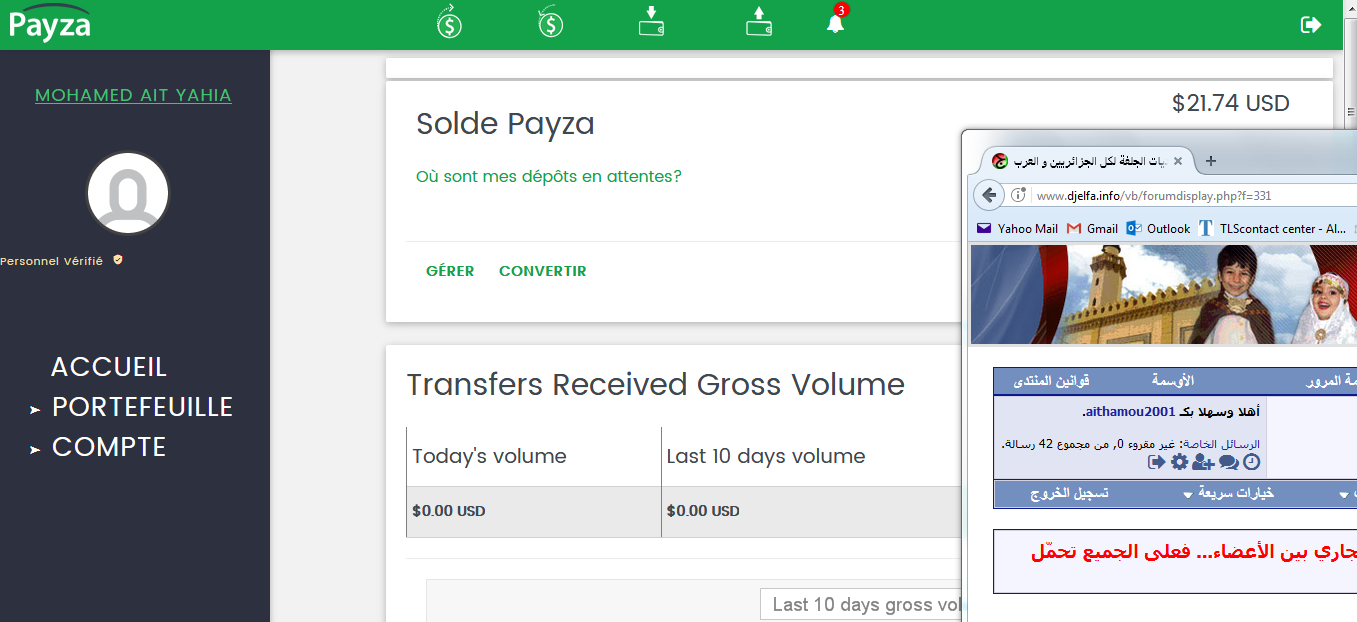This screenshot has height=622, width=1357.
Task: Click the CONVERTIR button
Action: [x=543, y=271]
══════════
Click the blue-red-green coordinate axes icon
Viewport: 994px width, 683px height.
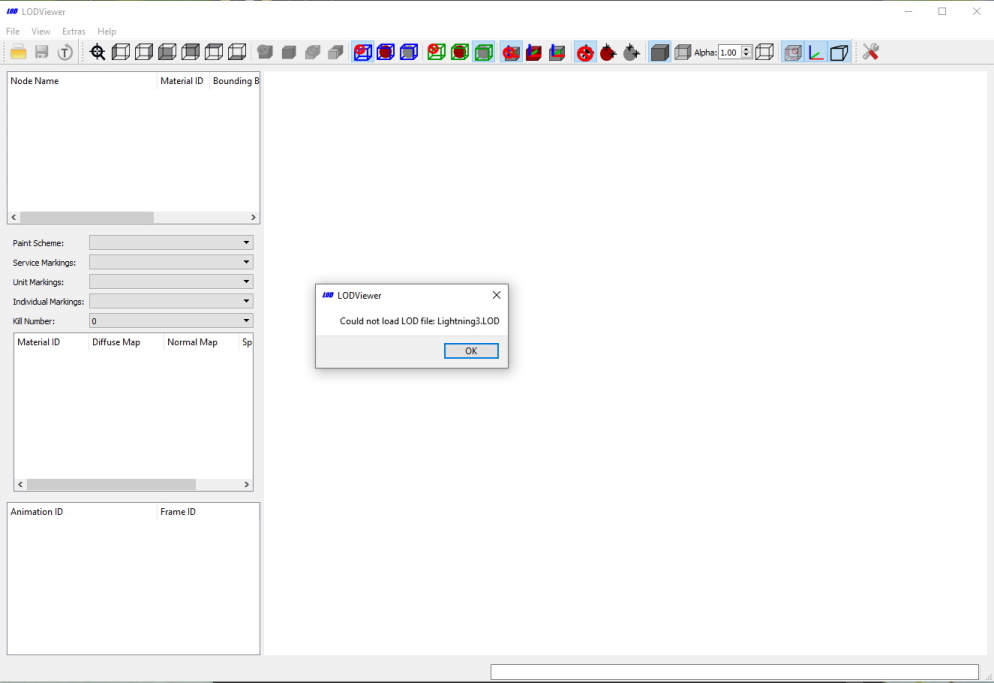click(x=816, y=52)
══════════
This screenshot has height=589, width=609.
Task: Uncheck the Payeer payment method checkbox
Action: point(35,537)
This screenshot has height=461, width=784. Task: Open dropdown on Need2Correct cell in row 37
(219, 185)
══════════
Print the data again word for word, starting with the line that contains "This screenshot has height=622, width=1357." and continuing through the line that contains "Action: [x=543, y=271]", with both of those lines included. Leave the pictures out of your answer.

Task solution>
This screenshot has height=622, width=1357.
Task: Click the CONVERTIR button
Action: [x=543, y=271]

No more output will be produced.